今学期もまた、リーダーシップ論が必修科目になっていて、かなりうんざりである。しつこい。先学期はどうやって他人に影響力を行使するか(≒言うことを聞かせるか、に近い場合が多い)、今学期はどうやって組織変革するか、がメインテーマらしい。和を重んじ、偉そうにしない、背中で語るタイプのリーダー像が広く受け入れられる文化から来た人間にとっては(⇒たぶん私だけではない、少なくともアジア人学生の一定割合はそうだと思う)、だからアメリカ人ってこういうリーダーが好きなんだ~というのを理解する時間である。

そもそも、だ。組織は変革しなくちゃいけないのか?


◇ ◆ ◇


初回の授業冒頭で『必ずしもいつも変革が必要なわけではない』と脚注のような扱いでひと言ことわりがあったが、その後は(テーマが変革なのだから仕方ない部分もあるが)必要性を問うことはほぼなく、最初から変革ありきで、どう作戦を立て、どう実行に移すかの話ばかりである。まるで変わること自体に価値があるかのような様は、さすが、良くも悪くも“変り身”の早い国だと思ったり、道理で新しいトップはCEOであれ政治家であれ国際機関であれ、やたらと組織をいじりたがるわけだ、と腑に落ちたり。

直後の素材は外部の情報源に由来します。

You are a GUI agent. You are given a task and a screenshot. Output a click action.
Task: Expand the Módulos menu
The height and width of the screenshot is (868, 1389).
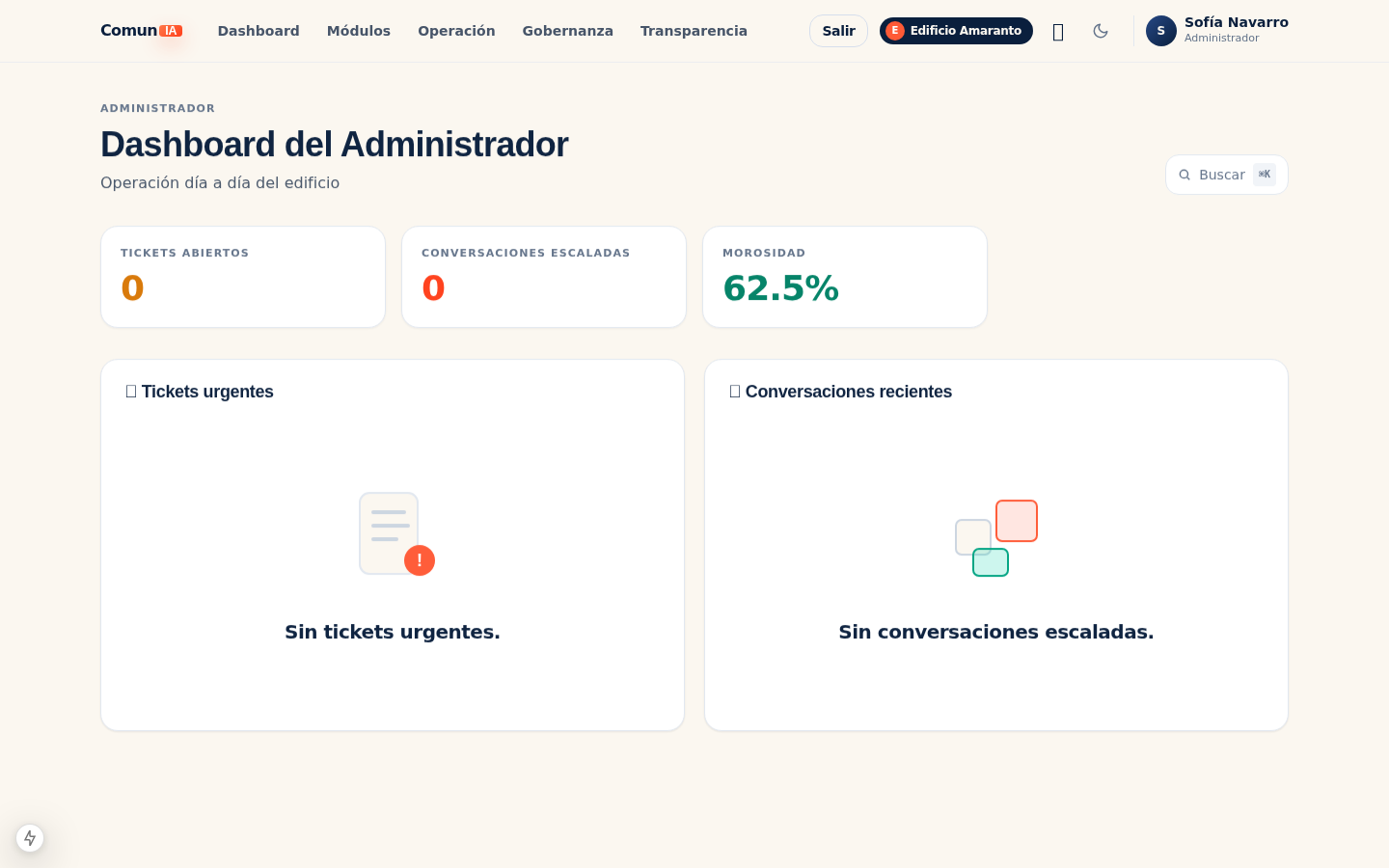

確かに、変化が新たなパワーを生みだすことはあると思う。移行期にみんな同じ方向を向いて走ることができれば、日常業務だけの時より主体的なモメンタムが生まれやすいだろうし、当事者意識を持った途端、仕事っていくらでも楽しくなるものだ。また、どんな時代も常に変化し続けていることや、現代においてはそのスピードが加速度的に上がっていることを考慮すれば、どんな保守的な組織であってもある程度意識的に変わろうとし続けなければ、あっという間に適者生存の法則で淘汰されてしまうという側面もあろう。

しかし、組織変革はあくまで手段であり、目的ではない。理想とする組織像がまずあり、現状との乖離があるからこそ、いじって理想に近づける努力が必要になるのである。熱心な変革信奉者を見るたびに抱く違和感はたぶん、手段が目的化していることへのそれなんだろうと思う。